Namun, setelah mendapat protes dari pelaku usaha sound system, mereka memperbolehkan dengan sejumlah pembatasan, di antaranya maksimal 16 subwoofer single dan penyebutannya diubah menjadi sound karnaval.
Akhir-akhir ini, kasus sound horeg kembali mencuat di Jawa Timur.
Bahkan, Majelis Ulama Indonesia (MUI) Jatim mengeluarkan fatwa haram sound horeg.
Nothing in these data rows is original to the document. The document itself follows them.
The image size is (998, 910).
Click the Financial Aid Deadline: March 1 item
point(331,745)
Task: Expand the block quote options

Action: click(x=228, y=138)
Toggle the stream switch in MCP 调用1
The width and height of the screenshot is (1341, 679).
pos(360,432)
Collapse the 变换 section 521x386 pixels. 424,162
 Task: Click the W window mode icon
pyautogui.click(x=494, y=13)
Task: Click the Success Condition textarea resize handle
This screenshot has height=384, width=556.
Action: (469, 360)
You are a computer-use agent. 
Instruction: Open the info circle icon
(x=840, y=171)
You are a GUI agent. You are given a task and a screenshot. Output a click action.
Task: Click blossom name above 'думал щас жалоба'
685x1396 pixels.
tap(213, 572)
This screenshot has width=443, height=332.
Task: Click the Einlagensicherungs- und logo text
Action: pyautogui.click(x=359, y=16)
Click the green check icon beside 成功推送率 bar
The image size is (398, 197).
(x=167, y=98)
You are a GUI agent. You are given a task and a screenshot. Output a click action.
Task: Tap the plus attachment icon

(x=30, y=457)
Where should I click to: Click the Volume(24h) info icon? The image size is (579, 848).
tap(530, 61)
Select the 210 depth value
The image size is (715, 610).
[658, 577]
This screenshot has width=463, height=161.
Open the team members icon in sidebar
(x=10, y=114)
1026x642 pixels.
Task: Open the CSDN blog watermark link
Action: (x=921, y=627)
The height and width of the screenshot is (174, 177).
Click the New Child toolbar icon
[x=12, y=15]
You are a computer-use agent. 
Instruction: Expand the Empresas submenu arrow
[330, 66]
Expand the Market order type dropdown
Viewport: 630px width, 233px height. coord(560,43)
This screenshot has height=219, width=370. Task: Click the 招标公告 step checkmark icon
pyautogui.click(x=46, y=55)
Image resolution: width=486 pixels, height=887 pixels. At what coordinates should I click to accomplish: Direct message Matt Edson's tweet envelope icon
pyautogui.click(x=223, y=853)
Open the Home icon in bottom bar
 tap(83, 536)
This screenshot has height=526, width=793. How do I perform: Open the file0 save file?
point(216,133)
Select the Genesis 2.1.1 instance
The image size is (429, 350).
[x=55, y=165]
Lantas, bagaimana dengan MUI Pati?
Junjung Etika dan Kesantunan
Ketua MUI Kabupaten Pati, KH Abdul Karim angkat bicara terkait fenomena sound horeg yang meresahkan.
Dia menilai, persoalan ini bukan sekadar urusan teknis melainkan juga menyangkut etika sosial kemasyarakatan.
KH Abdul Karim menekankan pentingnya mengekspresikan kreativitas dengan tetap menjunjung nilai etika dan kesantunan.
"MUI Jatim mengharamkan sound horeg karena melihat sisi dampaknya yang tidak baik."
"Sound horeg di Jatim kan kalau kita lihat, memang terlalu berlebihan dari sisi kapasitas, volume, dan hal-hal lain yang menyertainya," ungkap KH Abdul Karim ketika dihubungi via sambungan telepon, Rabu (23/7/2025).
Baca juga: Bupati Pati Cabut Larangan Sound Horeg, Beri Batasan Penggunaan Subwoofer
Menurutnya, sound horeg yang berlebihan berdampak buruk dan menjauhkan masyarakat dari nilai-nilai etika dan kesopansantunan.
"Di dalam Islam itu kan hukum mengikuti alasan."
"Al-hukmu yaduru ma’a illatihi wujudan wa adaman."
"Kalau alasannya begitu, ya hukumnya begitu," jelas KH Abdul Karim menerangkan salah satu prinsip ushul fiqh.
Kendati demikian, dia juga menggarisbawahi pentingnya penghargaan terhadap kreativitas masyarakat.